I am wondering if i am riding in the wrong stance i tend to have my arms straight and i tend to lean and tense up.

just wondering if i should be putting any weight on the bars at all or just holding them.

i find that if i bend my arms while cycling my shoulders automatically untense.

sorry if this does not make much sense
 

albion

Guest
Happens to me occasionally.

But what I do recall, is that when I moved my seat forwards a lot of weight went off my arms making for much less tension.
 

albion

Guest
I normally ride a road bike converted to flat bar c/w a granny gear system.
My stem/reach seems low which I like with it becoming overall, comfortable.
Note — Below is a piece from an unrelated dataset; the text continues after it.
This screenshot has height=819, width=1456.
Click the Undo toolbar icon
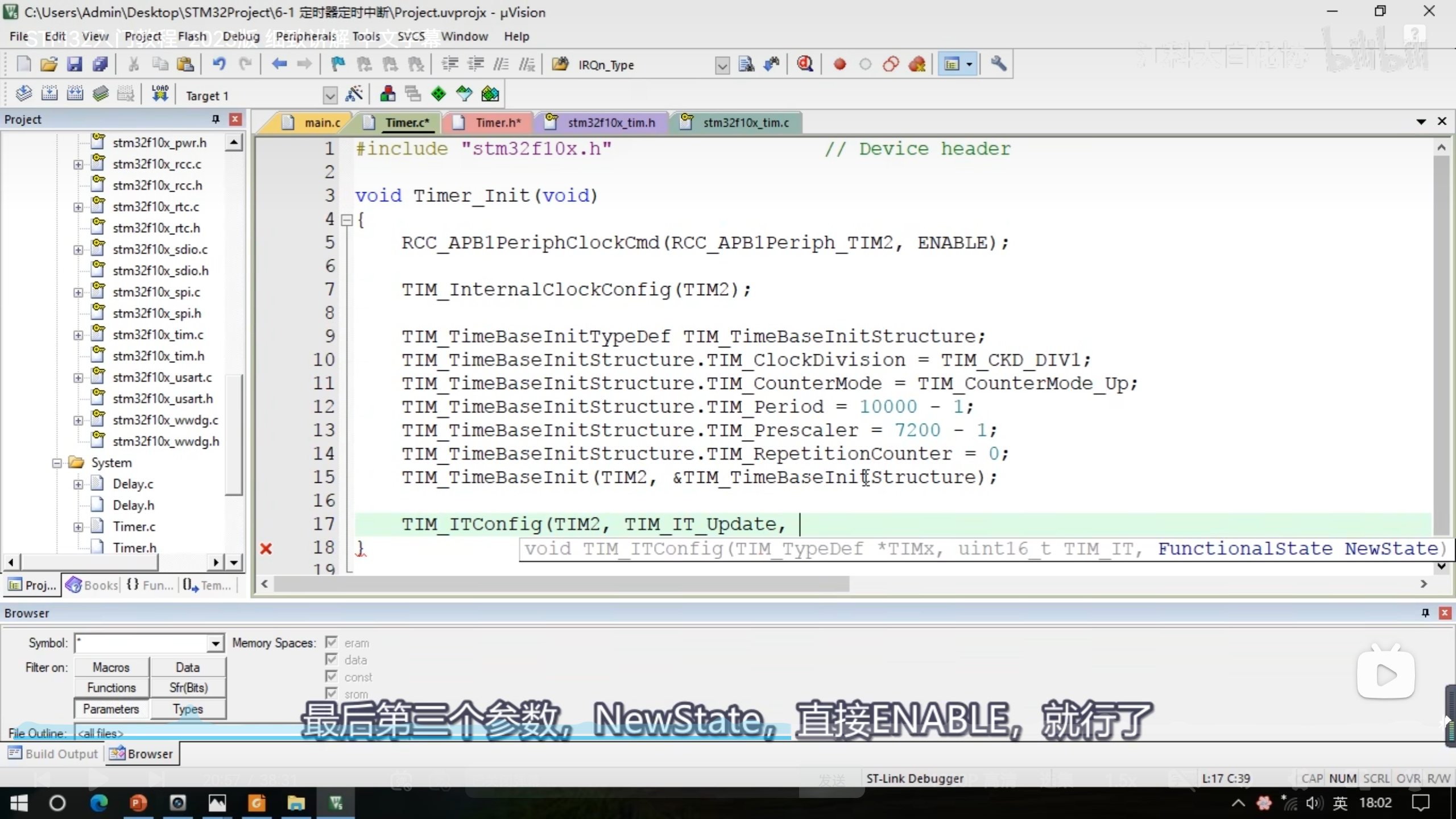pyautogui.click(x=219, y=64)
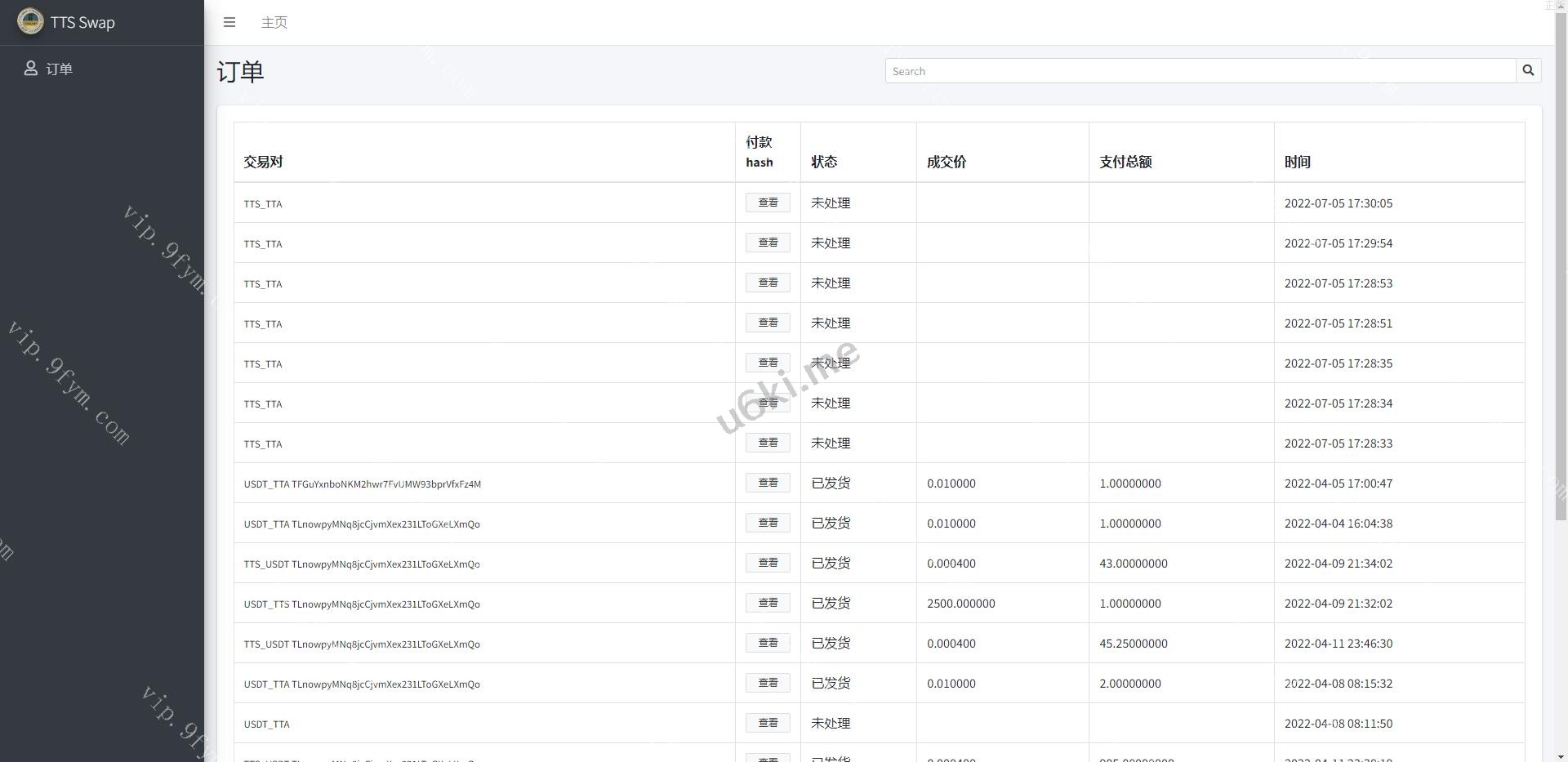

I often do very long rides and before the seat move I did have the feeling of my arms being 'very straight'. So straight that I would often adjust my hands/wrists to add arm length. I still do that , just very rarely now that I have a naturally lower weight on the bars..
 

migrantwing

Veteran
As @cyberknight mentions, it may be your reach. It's amazing what as little as a few millimetres difference can do.

I had a very good deal on my bike, which I got at the beginning of 2012. It was the previous years model so there was a good 25% off the RRP and paid around £800 instead of £1200+. In hindsight, I always wondered if I should have gone for the next frame size down (54cm as opposed to 56cm) which I believe would have been better for me...but this would have meant that the headtube and steerer tube would have been shorter, meaning that I wouldn't have much room for tweaking my position on the bike regards comfort. This made me realise that I did indeed get the right size frame, I just fixed my problem by fitting a shorter stem (from 100mm to 90mm) and then my neck and shoulder pain eased up a lot. I still get it occasionally, but that's because I've slammed my stem. If I had gone for the next frame size up (58cm) it would have been too big and any standover height at all, even with a sloping top tube, would have been non existent. The basics of buying a bike is that you buy a frame that suits you, then tweak it with stems, bars, adding spacers, taking away spacers until it feels right. You could call it a custom fit in theory.